O Google Assistente é usado mundialmente e foi criado para auxiliar as buscas por informações. A inteligência virtual, no entanto, vem sofrendo assédios por meio de palavras de baixo calão em entonações explícitas. “Vagabunda”, “sua vaca” e outras frases foram compiladas e apresentadas pelo Google em coletiva na última terça (3), que revelou pela primeira vez uma ação contra assédio no sistema digital.
Chamada de “Não fale assim comigo”, a iniciativa contra assédio e violência virtual teve início em 2019, após a publicação de um relatório da UNESCO chamado I’d Blush If I Could (Eu coraria se pudesse, em portugês). A pesquisa evidencia que o uso de vozes femininas em assistentes virtuais junto de um comportamento submisso ajudam a perpetuar o preconceito de gênero.
Para os usuários do Google Assistente, desde 2021, pode-se escolher entre duas vozes diferentes: a vermelha (voz feminina) e a laranja (voz masculina). Durante o estudo, foi notada uma distinção de tratamento entre as duas vozes. A vermelha recebe uma alta taxa de comentários contendo misoginia e violências relacionados à aparência física, o dobro recebido pela voz masculina. A laranja recebe mais comentários com alto teor de homofobia, sendo o tema de uma em cada 10 ofensas registradas.
Partindo dessas diferenças entre gêneros, as respostas da assistente virtual dependerão do nível de ofensa das perguntas, podendo se encaixar em três tipos de respostas: bem-humorada, intrusiva ou decisiva. As opções existem para que a assistente não aja de maneira “brusca” com perguntas que não são explicitamente ofensivas mas que são, ao mesmo tempo, tendenciosas. Como no caso de questionamentos tipo “Você quer namorar comigo” ou “Vamos casar”. Nessas situações, por exemplo, a resposta será bem-humorada: “Eu sou feliz sendo as duas metades da minha laranja”.

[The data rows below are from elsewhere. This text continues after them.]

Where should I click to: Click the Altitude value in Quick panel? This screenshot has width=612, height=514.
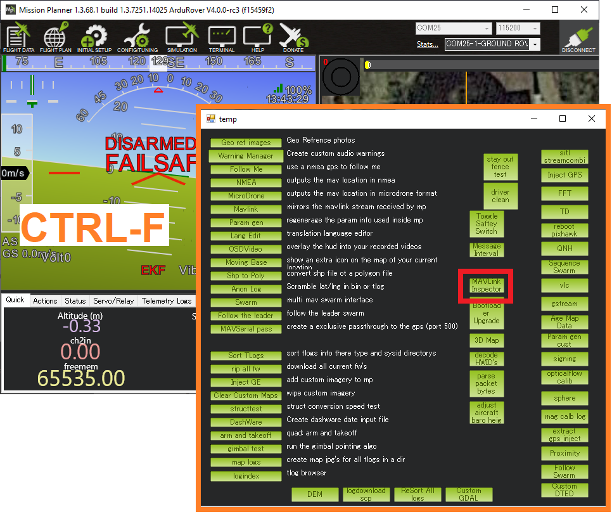[x=80, y=326]
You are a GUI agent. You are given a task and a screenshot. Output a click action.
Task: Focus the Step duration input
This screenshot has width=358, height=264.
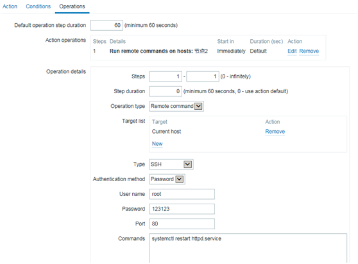tap(166, 91)
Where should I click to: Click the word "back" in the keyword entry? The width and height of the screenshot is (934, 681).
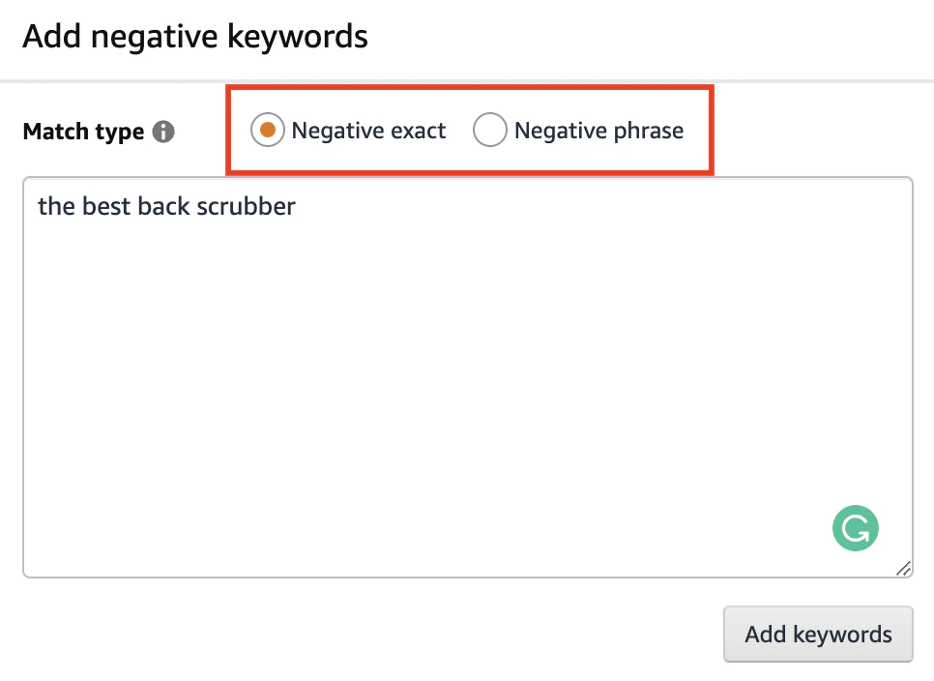pos(163,206)
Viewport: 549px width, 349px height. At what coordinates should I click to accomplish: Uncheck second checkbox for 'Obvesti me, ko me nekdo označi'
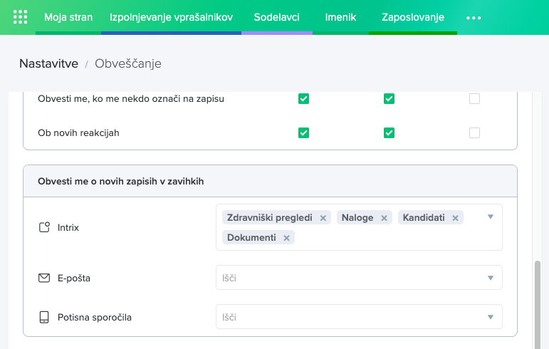389,99
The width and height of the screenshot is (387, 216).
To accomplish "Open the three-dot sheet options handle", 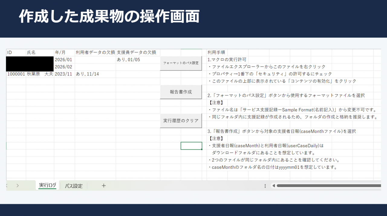I will click(x=265, y=186).
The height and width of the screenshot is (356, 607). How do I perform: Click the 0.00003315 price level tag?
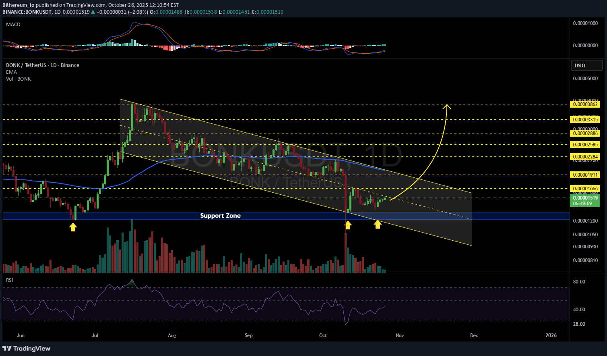point(585,120)

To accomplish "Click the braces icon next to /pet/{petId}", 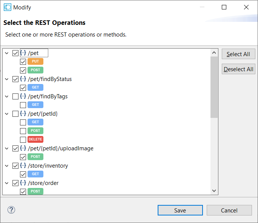I will point(23,114).
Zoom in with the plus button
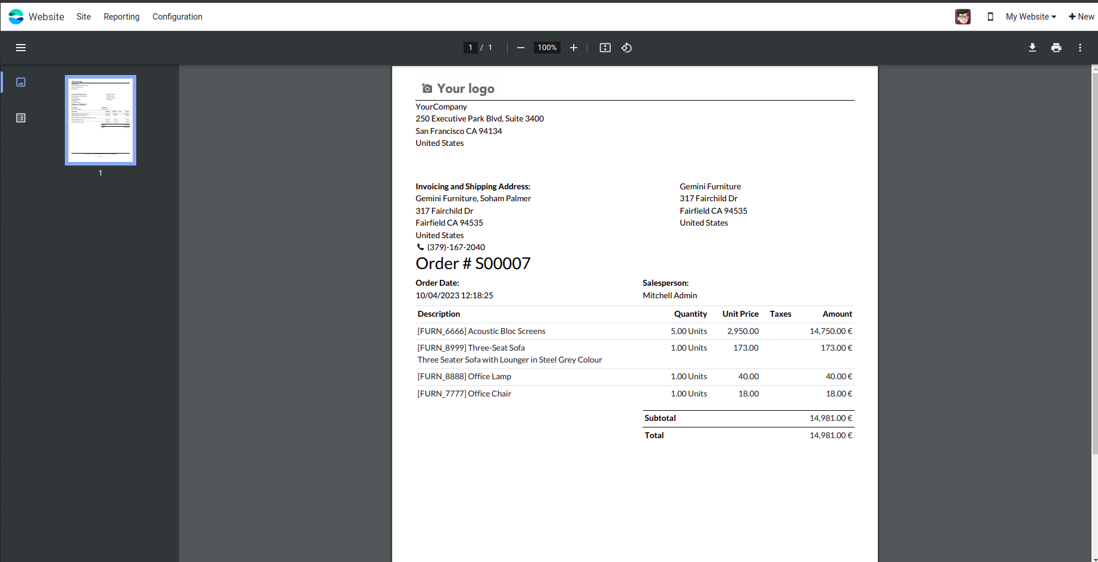This screenshot has width=1098, height=562. [574, 48]
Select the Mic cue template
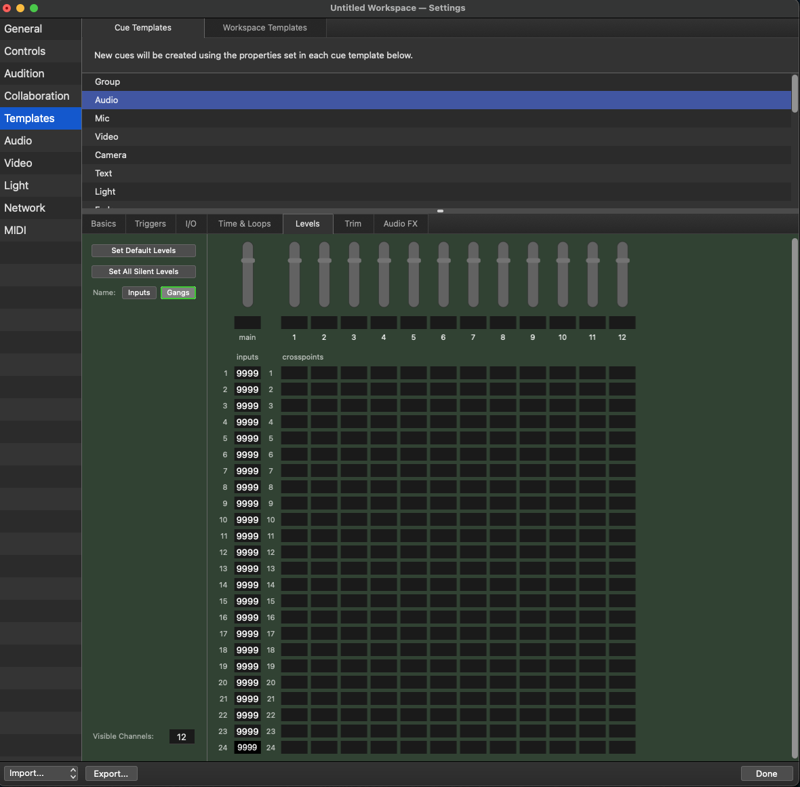 pyautogui.click(x=102, y=118)

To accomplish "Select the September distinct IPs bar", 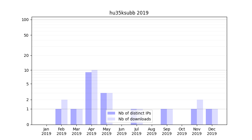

O Google irá identificar como inapropriadas as falas que tiverem explicitamente comentários sobre questões sexuais, de gênero, status econômico ou aparência física. A resposta para essas falas poderá ser, também, humorada. Como é o caso de “feiosa”, que ativa a resposta “A beleza é superficial. O meu charme está nas coisas que eu posso fazer por você”.
Já o comportamento abusivo é caracterizado por perguntas e falas que apresentem elementos de misoginia, violência ou conteúdos sexuais explícitos com intuito de difamar a assistente. A resposta brasileira para esse comportamento será decisiva e incisiva: uma breve explicação sobre respeitar o próximo, seguida de um “Não fale assim comigo!”, será ouvida na voz da inteligência artificial.
A resposta é a única que difere a assistente brasileira à global. No Brasil, a frase sofreu uma singela e potente mudança, de “Por favor, não fale assim comigo” para a mais direta “Não fale assim comigo!”. Segundo Maia Mau, Head de Marketing do Google Assistente da América Latina, o objetivo é mostrar que respeitar os outros não se trata de um favor.
A assistente virtual brasileira passou ainda por outras adaptações: gírias como “Manda nudes”, “Bicha”, “Viado” e “Cachorra”, e outras palavras que expressam comportamentos sexualizados e abusivos somente no Brasil tiveram de ser incorporadas na avaliação do Google.
As expressões tiveram que passar por uma avaliação para diferenciar o sentido em que são empregadas. Assim, se uma pessoa utilizar a assistente para saber um dado sobre os animais cachorra ou veado, não receberá uma resposta intrusiva.
“A gente começou com um trabalho de localização dos termos e de entender o contexto local e de termos que não apareceram globalmente, mas que no Brasil são agressão”, contou Mau na coletiva. As respostas já foram implementadas no aplicativo Google Assistente e devem sofrer modificações e atualizações de palavras ofensivas continuamente. Quando estava em fase de testes, essas táticas mostraram um aumento de 6% de tréplicas positivas.